Stefano Addeo alla fine è riuscito nel suo drammatico intento: rinunciare alla sua vita. Aveva scritto un post gravemente offensivo contro la figlia della premier Meloni, salvo poi scusarsi. Le scuse erano arrivate troppo tardi, la macchina era già partita. Aveva tentato il suicidio la prima volta ed era stato salvato. La seconda, invece, è stata fatale.
È stato allo stesso tempo vittima e carnefice di sè stesso, ma soprattutto è stato vittima della rete. Di quella rete che chiede a tutti di dire la propria, di essere visibili e presenti, che vuole tutto e non dà nulla in cambio. Quella che ti sputa fuori in un attimo e non perdona. Quella che non discute dei tuoi disagi ma li amplifica.
I messaggi di odio arrivati dopo la notizia della sua morte non fanno che alimentare ciò che tutti noi ormai sappiamo bene: la rete è un posto pericoloso se non sai camminarci dentro. Trovare persone che possano essere felici di una morte è preoccupante. Quella che i social stanno creando è una società deresponsabilizzata e dematerializzata. Si è convinti che dietro un post o un commento non ci siano responsabilità, che finisca tutto in un click. La realtà, però, è che quello che succede dietro ad uno schermo si riversa nella vita reale.

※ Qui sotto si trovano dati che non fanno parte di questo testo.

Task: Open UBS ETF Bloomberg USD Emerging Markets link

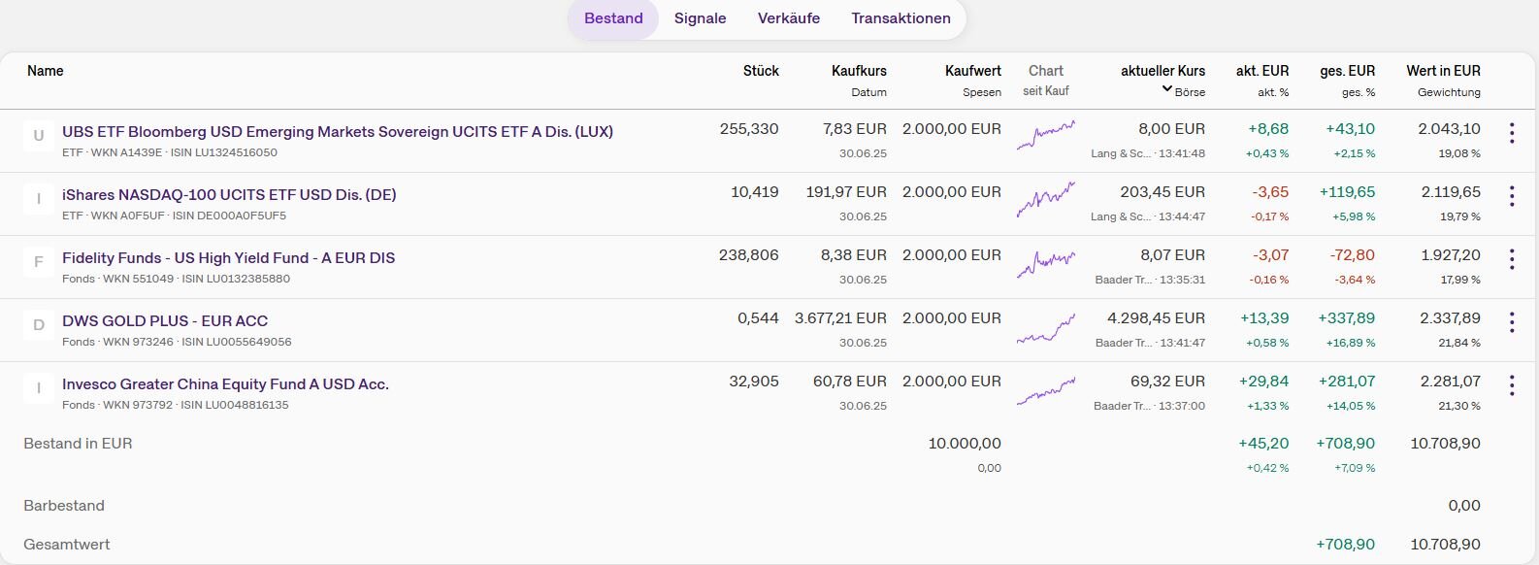Action: [337, 132]
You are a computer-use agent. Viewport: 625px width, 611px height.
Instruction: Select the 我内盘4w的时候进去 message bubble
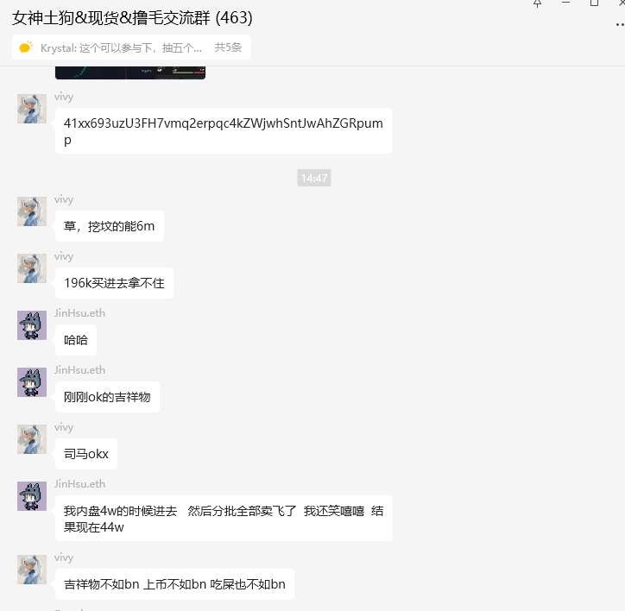224,519
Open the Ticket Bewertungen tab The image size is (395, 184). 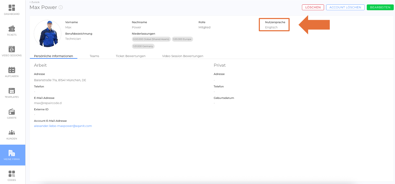click(130, 56)
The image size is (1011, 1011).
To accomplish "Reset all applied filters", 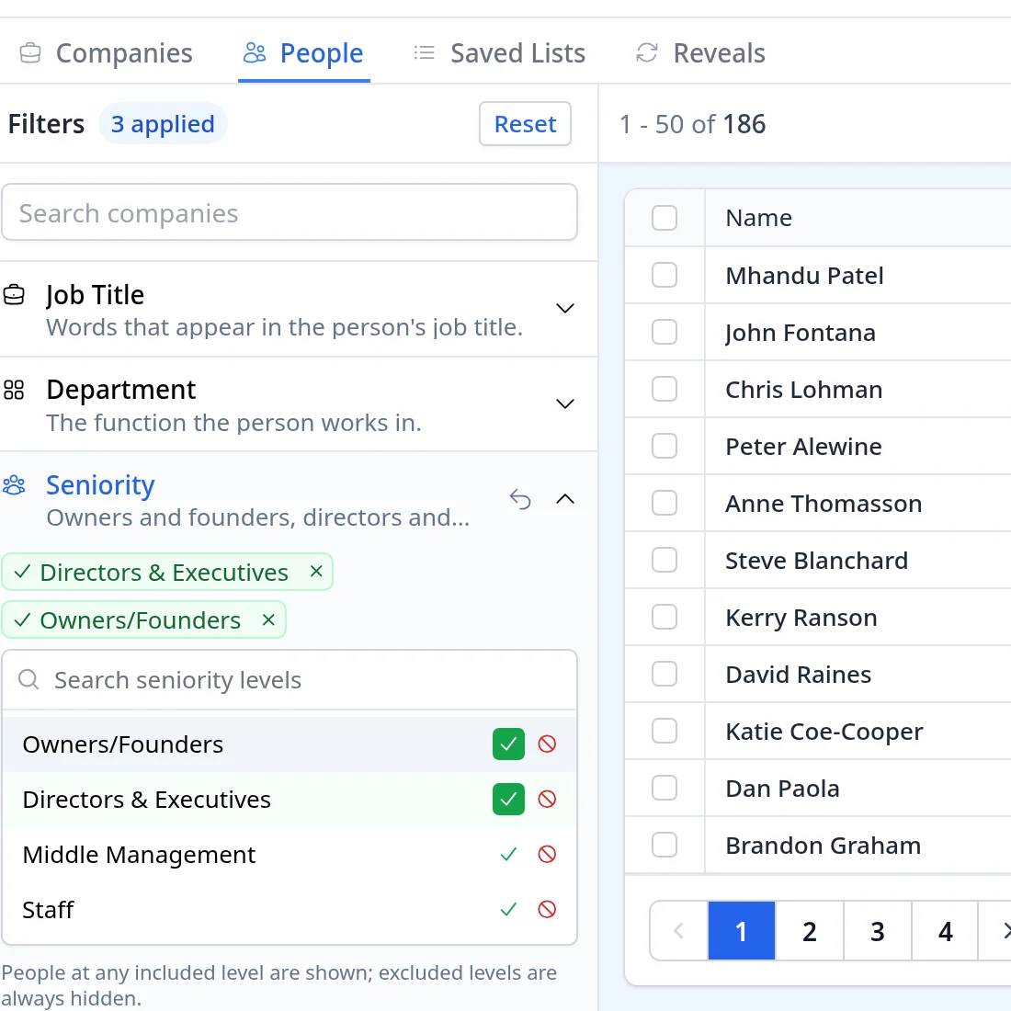I will click(525, 124).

Viviamo in un mondo strano. Un mondo in cui la disapprovazione diventa condanna e il giudizio diventa sentenza. E non c’è nessun dolore di un familiare che tenga, nessun pentimento accettabile. La gogna è patibolo. Un mondo in cui la mattina vai al lavoro e porti i figli a scuola e la sera sul divano festeggi per una morte e senti anche l’esigenza di scriverlo. E questo non può essere un mondo giusto. Mai.